The first takeaway is the importance of mRNA-based vaccines, such as Pfizer and Moderna. Doctors, like Bender, call the fast development of these vaccines the culmination of decades of research.
“There was really never a vaccine quite like these before. And as far as the time from the identification of the causal pathogen to the development of a protective vaccine, it was never done faster than this,” Bender said. “I hope and expect that there will be the development of other mRNA-based vaccines not just for respiratory pathogens like COVID-19, but for other conditions including, as I’ve seen recently, various types of cancer.”
The second is revolutionized testing.
“The rapid antigen test and the ability to use them at home or in schools or in workplaces offer a tremendous advantage,” he said. “The ability to take something that essentially works like a pregnancy test and gives you a result in 10 to 15 minutes is a tremendous achievement and to be able to mail those out.”
The third takeaway is indoor air quality cannot be underestimated. The CDC just released a recommendation in May that sets a target for how much ventilation inside of a building is enough.
“Improving indoor air quality either by using HEPA filters, opening windows, ensuring enhanced circulation of air, that’s really helpful,” Bender said.
A recent op-ed in the Washington Post notes this is, “the first time in history that the CDC has set a ventilation target to address respiratory infectious diseases.”
The fourth takeaway is messaging matters. Mukkamala and Bender noted different points in the pandemic when the messaging surrounding COVID-19 needed to be refined.
“One of the things that many people have failed to understand, and I think this is a failure of public health messaging, is it’s really not necessary to wear a mask outside,” Bender said. “That was one of the things that I think caused a lot of frustration, a lot of fear, was all the closure of public spaces. That probably could’ve been avoided.”
Mukkamala said one of the lessons learned is letting people know we don’t know what the right answer is going to be.
“We’re sort of learning this as we go,” he said. “There’s a little bit of uncertainty when you say it that way, but I think people would rather have that than have certainty in January about this and then have that change three months later.”
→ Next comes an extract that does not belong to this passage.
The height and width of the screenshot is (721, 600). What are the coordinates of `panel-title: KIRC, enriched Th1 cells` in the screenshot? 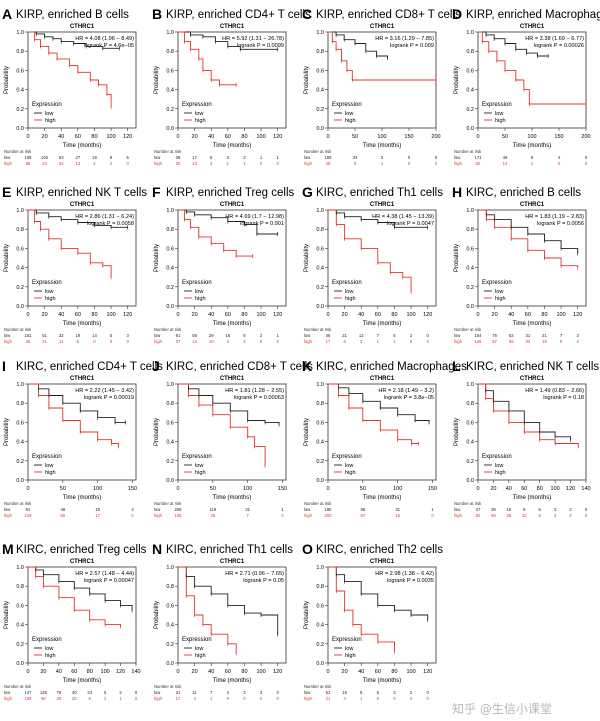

Some other lessons not expressed here, but understood in the medical community, COVID-19 will continue to keep doctors busy as they study its long-term effects and discover new treatments that work better than the last.
Should COVID happen again, they hope we take these lessons and use them.
“In the future, I guess I would like to see more respect for people’s opinions as opposed to the jump to criticize those opinions,” Mukkamala said. “Our concern for one another, our coming out to help one another get through this was wonderful, but also the division we saw, the lasting legacy of that, the friendships that have sort of been injured permanently because of this one issue.”
Bender said he looks back with some regret on how the pandemic was both politicized and became the subject of a great deal of misinformation and disinformation.
“I wish we could have had less of that,” Bender said.
Hospitals like Covenant are implementing programs to boost recruitment and retention. Deibel said regardless of staffing shortages, people should not delay care.
Doctors and health professionals are also continuing to encourage people to get vaccinated and boosted. There are options for the uninsured and insured, but now some may be susceptible to cost sharing or co-pay.
“There were a lot of sites you could go for free and health care plans or insurances would pay for those,” said Jim Milanowski, president and CEO of Genesee Health Plan. “They’re still going to pay for those but they’re going to be part of your health plan or insurance just like a flu shot would be or shingles vaccine. It’s going to be part of your regular vaccinations that you might do.”
Milanowski said 20,000 more people signed up for Medicaid because of the pandemic.
You can check with your local health department or GHP for assistance with health care and vaccinations.